In Chapter 3 of Dracula, Harker is approached by three un-human women. Instead of Harker being scared, his feelings are described as a desire instead of fear. Do you think that the scenario would be the same if Harker had been a women? (Maira A.)
Dracula tells Harker, " 'Well I know that, did I move and speak in your London, none there are who would not know me for a stranger. That is not enough for me. Here I am noble; I am boyar; the common people know me, and I am master. But a stranger in a strange land, he is no one; men know him not - and to know not is to care not for. I am content if I am like the rest, so that no man stops if he see me, or pause in his speaking if he hear my words, to say, 'Ha, ha! a stranger!' I have been so long master that I would be master still -- or at least that none other should be master of me.' "
Why do you think Dracula feels this way? Why do you think that he wouldn't want to seem like a stranger in London? (Amanda K.)

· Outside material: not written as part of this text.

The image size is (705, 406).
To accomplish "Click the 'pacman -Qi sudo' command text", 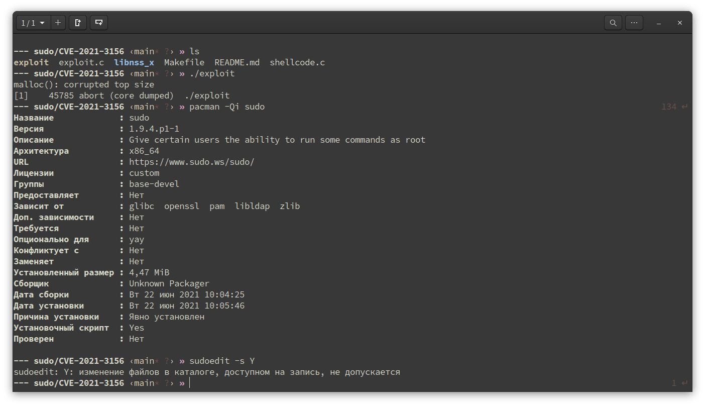I will 227,107.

In Chapter 3, after discovering he is imprisoned, Jonathan Harker approaches the Count with questions about Transylvanian history, a subject to which the Count "warmed up wonderfully," and which Harker calls "most fascinating." The Count speaks with pride, as if he was there--a ruler, a king, plural--and giving the account caused him to "[walk] about the room pulling his great white moustache and grasping anything on which he laid his hands as though he would crush it by main strength." What do you think Stoker's motive was for including such an impassioned oration? More specifically, is it possible there is a correlation between human royalty, power, and vampiric rule? In what way does this oration confound the distinction between lore and history's accounts of conquest? Consider how crucial to the account the Szekelys and "the Dracula as their heart's blood, their brains, and their swords" are. Finally, does this deserve such intricate attention after Harker's imprisonment early in the novel, and what implications for vampirism's role in history (or at least the history of Harker's and Dracula's world) does Stoker seem to leave us by closing this journal entry without interpretation of the discussion from Harker? (Carlie L).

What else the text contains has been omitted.